===== EXTRACT TO READ

Just as one cold wave follows another this winter, waves of market volatility have become the norm in 2014. Do the waves of volatility forecast a change in the investment climate, or is it just a naturally recurring market rhythm? Based on our readings, seasonal volatility does not appear to be a precursor of a chillier 2014, but rather, part of a healthy process to drive out an excessively rosy market outlook.
Like the cold weather, we believe volatility, too, will pass. The global economic recovery may be tenuous, but not in trouble. The pullback could become a correction, but that’s not a bad thing.
Global economic recovery shaky but not in trouble. Economic recovery worldwide remains wobbly and excessively vulnerable to the economies of the U.S. and China, as well as too dependent on central bank stimulus, but there’s no reason to expect growth to turn into contraction, according to The Economist. “Investors’ gloom is overdone. A handful of disappointing numbers does not mean that America’s underlying recovery is stalling… January’s spate of feeble statistics—from weak manufacturing orders to low car sales—can be explained, in part, by the weather… Investors should recover their nerve as they realize that the bottom is not falling out of the world economy.” The Economist (tiered subscription model)

==========
===== PROVIDED RECORDS

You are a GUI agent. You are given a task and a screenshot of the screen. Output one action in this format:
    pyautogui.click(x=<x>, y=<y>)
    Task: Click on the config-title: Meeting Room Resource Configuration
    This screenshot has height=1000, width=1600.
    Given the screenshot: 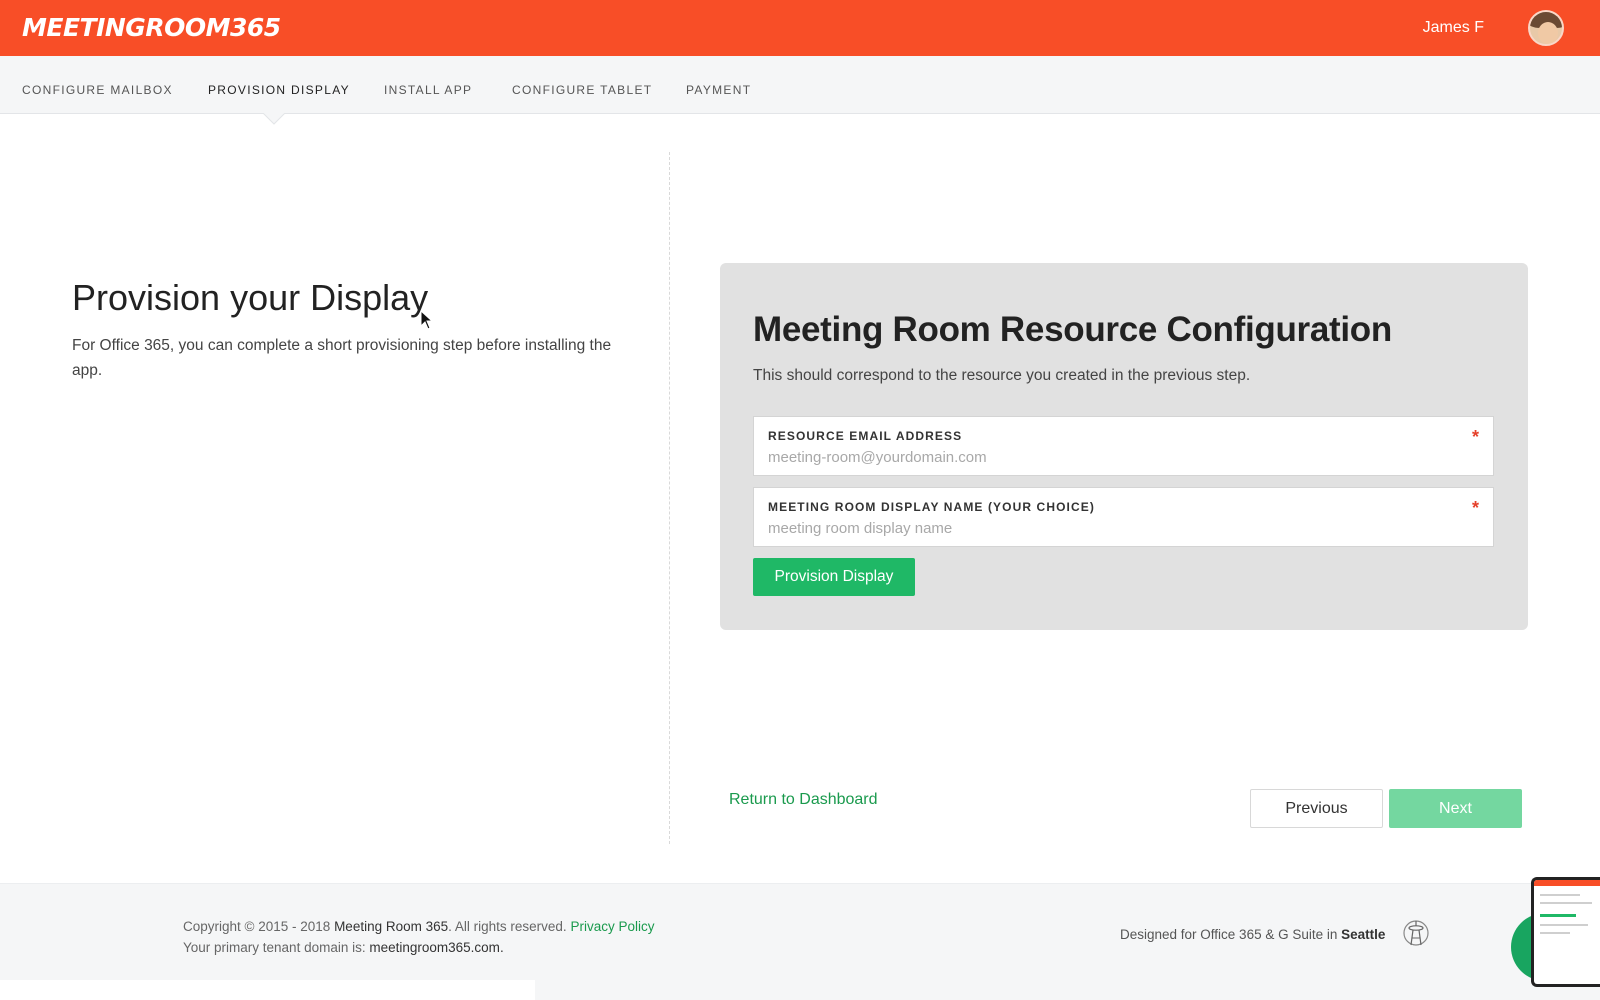 What is the action you would take?
    pyautogui.click(x=1072, y=330)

==========

*TASKS AND EXERCISES*
A: Translate this sentence from the commentary on 2014 market volatility into Spanish: "Like the cold weather, we believe volatility, too, will pass."
B: According to the commentary on 2014 market volatility, the global economic recovery is excessively vulnerable to the economies of which two countries?
C: In one to three sentences, explain why the commentary on 2014 market volatility quotes The Economist as calling investors' gloom overdone.

*ANSWERS TO THE EXERCISES*
A: Al igual que el frío, creemos que la volatilidad también pasará.

B: The U.S. and China.

C: A handful of disappointing numbers does not mean that America's underlying recovery is stalling. January's weak statistics, such as weak manufacturing orders and low car sales, can be explained partly by the weather.